--- BEGIN INPUT DATA ---

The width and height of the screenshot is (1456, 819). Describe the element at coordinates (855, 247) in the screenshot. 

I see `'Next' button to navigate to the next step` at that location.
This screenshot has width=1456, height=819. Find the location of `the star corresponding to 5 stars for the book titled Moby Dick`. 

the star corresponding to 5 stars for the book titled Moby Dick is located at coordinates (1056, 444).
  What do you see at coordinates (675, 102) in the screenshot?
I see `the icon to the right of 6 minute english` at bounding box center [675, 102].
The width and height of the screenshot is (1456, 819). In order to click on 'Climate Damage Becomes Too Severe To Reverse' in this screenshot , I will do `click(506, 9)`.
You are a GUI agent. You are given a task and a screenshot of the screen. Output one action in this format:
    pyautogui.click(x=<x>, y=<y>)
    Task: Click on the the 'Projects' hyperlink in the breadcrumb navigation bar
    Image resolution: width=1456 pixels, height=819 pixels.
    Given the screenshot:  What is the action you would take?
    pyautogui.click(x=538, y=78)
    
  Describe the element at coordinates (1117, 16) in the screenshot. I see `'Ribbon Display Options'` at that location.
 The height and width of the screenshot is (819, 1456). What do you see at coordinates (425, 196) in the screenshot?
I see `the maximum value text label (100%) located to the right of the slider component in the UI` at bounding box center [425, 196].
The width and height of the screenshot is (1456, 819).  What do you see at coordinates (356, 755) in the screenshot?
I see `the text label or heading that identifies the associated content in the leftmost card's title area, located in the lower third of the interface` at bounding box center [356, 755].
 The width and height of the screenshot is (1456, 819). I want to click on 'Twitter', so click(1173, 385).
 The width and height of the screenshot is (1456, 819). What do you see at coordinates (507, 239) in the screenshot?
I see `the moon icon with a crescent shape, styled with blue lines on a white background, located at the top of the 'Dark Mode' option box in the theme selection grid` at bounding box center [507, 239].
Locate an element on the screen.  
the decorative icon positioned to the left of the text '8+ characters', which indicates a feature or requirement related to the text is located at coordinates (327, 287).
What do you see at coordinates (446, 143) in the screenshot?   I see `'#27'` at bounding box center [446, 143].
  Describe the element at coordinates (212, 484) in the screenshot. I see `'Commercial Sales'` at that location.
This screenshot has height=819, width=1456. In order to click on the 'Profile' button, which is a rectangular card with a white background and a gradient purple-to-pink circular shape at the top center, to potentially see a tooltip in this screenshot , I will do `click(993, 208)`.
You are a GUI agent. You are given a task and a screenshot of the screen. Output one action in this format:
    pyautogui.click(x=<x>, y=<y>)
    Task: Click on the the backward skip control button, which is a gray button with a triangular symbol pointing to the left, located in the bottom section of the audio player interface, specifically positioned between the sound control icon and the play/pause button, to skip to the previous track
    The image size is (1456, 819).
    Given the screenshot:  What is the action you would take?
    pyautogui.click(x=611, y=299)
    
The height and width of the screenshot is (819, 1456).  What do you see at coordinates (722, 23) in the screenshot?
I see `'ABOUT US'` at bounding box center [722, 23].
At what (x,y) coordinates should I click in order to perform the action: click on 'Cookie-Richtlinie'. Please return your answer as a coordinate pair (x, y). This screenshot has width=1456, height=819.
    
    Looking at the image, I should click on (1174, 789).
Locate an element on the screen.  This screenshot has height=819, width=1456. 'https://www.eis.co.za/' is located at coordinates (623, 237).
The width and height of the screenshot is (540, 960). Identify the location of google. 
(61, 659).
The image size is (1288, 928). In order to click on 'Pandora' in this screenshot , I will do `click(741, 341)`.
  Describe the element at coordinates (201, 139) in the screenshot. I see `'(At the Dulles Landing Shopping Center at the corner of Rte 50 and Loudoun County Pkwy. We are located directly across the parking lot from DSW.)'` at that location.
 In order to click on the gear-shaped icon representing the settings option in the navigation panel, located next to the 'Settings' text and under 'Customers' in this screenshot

--- END INPUT DATA ---

WHAT THE EXERCISE ASKS
Print every one of the lines above without changing anything in them.

COMPLETED EXERCISE
The width and height of the screenshot is (1456, 819). Describe the element at coordinates (855, 247) in the screenshot. 

I see `'Next' button to navigate to the next step` at that location.
This screenshot has width=1456, height=819. Find the location of `the star corresponding to 5 stars for the book titled Moby Dick`. 

the star corresponding to 5 stars for the book titled Moby Dick is located at coordinates (1056, 444).
  What do you see at coordinates (675, 102) in the screenshot?
I see `the icon to the right of 6 minute english` at bounding box center [675, 102].
The width and height of the screenshot is (1456, 819). In order to click on 'Climate Damage Becomes Too Severe To Reverse' in this screenshot , I will do `click(506, 9)`.
You are a GUI agent. You are given a task and a screenshot of the screen. Output one action in this format:
    pyautogui.click(x=<x>, y=<y>)
    Task: Click on the the 'Projects' hyperlink in the breadcrumb navigation bar
    Image resolution: width=1456 pixels, height=819 pixels.
    Given the screenshot:  What is the action you would take?
    pyautogui.click(x=538, y=78)
    
  Describe the element at coordinates (1117, 16) in the screenshot. I see `'Ribbon Display Options'` at that location.
 The height and width of the screenshot is (819, 1456). What do you see at coordinates (425, 196) in the screenshot?
I see `the maximum value text label (100%) located to the right of the slider component in the UI` at bounding box center [425, 196].
The width and height of the screenshot is (1456, 819).  What do you see at coordinates (356, 755) in the screenshot?
I see `the text label or heading that identifies the associated content in the leftmost card's title area, located in the lower third of the interface` at bounding box center [356, 755].
 The width and height of the screenshot is (1456, 819). I want to click on 'Twitter', so click(1173, 385).
 The width and height of the screenshot is (1456, 819). What do you see at coordinates (507, 239) in the screenshot?
I see `the moon icon with a crescent shape, styled with blue lines on a white background, located at the top of the 'Dark Mode' option box in the theme selection grid` at bounding box center [507, 239].
Locate an element on the screen.  
the decorative icon positioned to the left of the text '8+ characters', which indicates a feature or requirement related to the text is located at coordinates (327, 287).
What do you see at coordinates (446, 143) in the screenshot?   I see `'#27'` at bounding box center [446, 143].
  Describe the element at coordinates (212, 484) in the screenshot. I see `'Commercial Sales'` at that location.
This screenshot has height=819, width=1456. In order to click on the 'Profile' button, which is a rectangular card with a white background and a gradient purple-to-pink circular shape at the top center, to potentially see a tooltip in this screenshot , I will do `click(993, 208)`.
You are a GUI agent. You are given a task and a screenshot of the screen. Output one action in this format:
    pyautogui.click(x=<x>, y=<y>)
    Task: Click on the the backward skip control button, which is a gray button with a triangular symbol pointing to the left, located in the bottom section of the audio player interface, specifically positioned between the sound control icon and the play/pause button, to skip to the previous track
    The image size is (1456, 819).
    Given the screenshot:  What is the action you would take?
    pyautogui.click(x=611, y=299)
    
The height and width of the screenshot is (819, 1456).  What do you see at coordinates (722, 23) in the screenshot?
I see `'ABOUT US'` at bounding box center [722, 23].
At what (x,y) coordinates should I click in order to perform the action: click on 'Cookie-Richtlinie'. Please return your answer as a coordinate pair (x, y). This screenshot has width=1456, height=819.
    
    Looking at the image, I should click on (1174, 789).
Locate an element on the screen.  This screenshot has height=819, width=1456. 'https://www.eis.co.za/' is located at coordinates (623, 237).
The width and height of the screenshot is (540, 960). Identify the location of google. 
(61, 659).
The image size is (1288, 928). In order to click on 'Pandora' in this screenshot , I will do `click(741, 341)`.
  Describe the element at coordinates (201, 139) in the screenshot. I see `'(At the Dulles Landing Shopping Center at the corner of Rte 50 and Loudoun County Pkwy. We are located directly across the parking lot from DSW.)'` at that location.
 In order to click on the gear-shaped icon representing the settings option in the navigation panel, located next to the 'Settings' text and under 'Customers' in this screenshot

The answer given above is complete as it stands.